[EXCERPTED DATA Boundary: Start]

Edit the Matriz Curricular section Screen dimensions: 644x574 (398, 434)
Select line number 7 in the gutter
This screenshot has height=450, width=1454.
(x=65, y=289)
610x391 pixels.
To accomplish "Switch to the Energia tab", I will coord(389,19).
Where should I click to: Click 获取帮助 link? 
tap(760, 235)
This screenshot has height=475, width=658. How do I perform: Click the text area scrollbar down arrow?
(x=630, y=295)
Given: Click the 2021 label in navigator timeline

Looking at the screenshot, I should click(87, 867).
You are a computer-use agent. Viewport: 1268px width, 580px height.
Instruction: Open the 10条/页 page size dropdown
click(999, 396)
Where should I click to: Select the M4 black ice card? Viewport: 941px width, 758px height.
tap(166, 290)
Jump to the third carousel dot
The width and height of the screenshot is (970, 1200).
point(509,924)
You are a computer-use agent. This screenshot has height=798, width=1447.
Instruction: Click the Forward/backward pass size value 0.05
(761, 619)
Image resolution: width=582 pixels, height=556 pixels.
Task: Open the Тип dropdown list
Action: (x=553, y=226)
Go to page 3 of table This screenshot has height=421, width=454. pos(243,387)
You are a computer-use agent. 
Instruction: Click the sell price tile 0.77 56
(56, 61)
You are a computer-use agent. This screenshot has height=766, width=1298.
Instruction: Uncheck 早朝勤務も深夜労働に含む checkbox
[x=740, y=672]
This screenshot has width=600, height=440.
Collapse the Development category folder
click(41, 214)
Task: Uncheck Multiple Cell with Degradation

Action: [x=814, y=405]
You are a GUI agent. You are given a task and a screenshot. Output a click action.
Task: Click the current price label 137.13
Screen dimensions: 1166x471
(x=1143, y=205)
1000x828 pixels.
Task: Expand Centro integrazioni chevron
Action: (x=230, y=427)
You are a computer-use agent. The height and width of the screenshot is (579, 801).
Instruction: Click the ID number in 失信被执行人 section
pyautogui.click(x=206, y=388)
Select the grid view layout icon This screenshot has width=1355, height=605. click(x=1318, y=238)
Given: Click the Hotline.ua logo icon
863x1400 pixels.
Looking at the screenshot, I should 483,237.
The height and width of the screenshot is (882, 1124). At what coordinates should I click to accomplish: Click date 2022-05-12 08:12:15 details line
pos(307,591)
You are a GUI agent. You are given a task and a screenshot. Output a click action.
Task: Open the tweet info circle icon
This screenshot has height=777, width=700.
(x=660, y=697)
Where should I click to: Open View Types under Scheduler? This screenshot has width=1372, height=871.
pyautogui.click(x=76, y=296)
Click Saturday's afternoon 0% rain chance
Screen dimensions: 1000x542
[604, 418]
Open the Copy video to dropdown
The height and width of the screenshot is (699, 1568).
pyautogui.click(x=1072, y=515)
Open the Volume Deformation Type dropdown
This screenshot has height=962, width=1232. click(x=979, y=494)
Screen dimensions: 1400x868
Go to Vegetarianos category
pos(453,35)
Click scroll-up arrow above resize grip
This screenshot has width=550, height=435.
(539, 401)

[EXCERPTED DATA Boundary: End]

◆ HOW TO COMPLETE THIS TASK
Restate word for word the entries above from the line with "This screenshot has height=475, width=658." through the line with "has height=766, width=1298.", inclusive, leaving out everything else.

◆ PROBLEM SOLUTION
This screenshot has height=475, width=658. How do I perform: Click the text area scrollbar down arrow?
(x=630, y=295)
Given: Click the 2021 label in navigator timeline

Looking at the screenshot, I should click(87, 867).
You are a computer-use agent. Viewport: 1268px width, 580px height.
Instruction: Open the 10条/页 page size dropdown
click(999, 396)
Where should I click to: Select the M4 black ice card? Viewport: 941px width, 758px height.
tap(166, 290)
Jump to the third carousel dot
The width and height of the screenshot is (970, 1200).
point(509,924)
You are a computer-use agent. This screenshot has height=798, width=1447.
Instruction: Click the Forward/backward pass size value 0.05
(761, 619)
Image resolution: width=582 pixels, height=556 pixels.
Task: Open the Тип dropdown list
Action: (x=553, y=226)
Go to page 3 of table This screenshot has height=421, width=454. pos(243,387)
You are a computer-use agent. 
Instruction: Click the sell price tile 0.77 56
(56, 61)
You are a computer-use agent. This screenshot has height=766, width=1298.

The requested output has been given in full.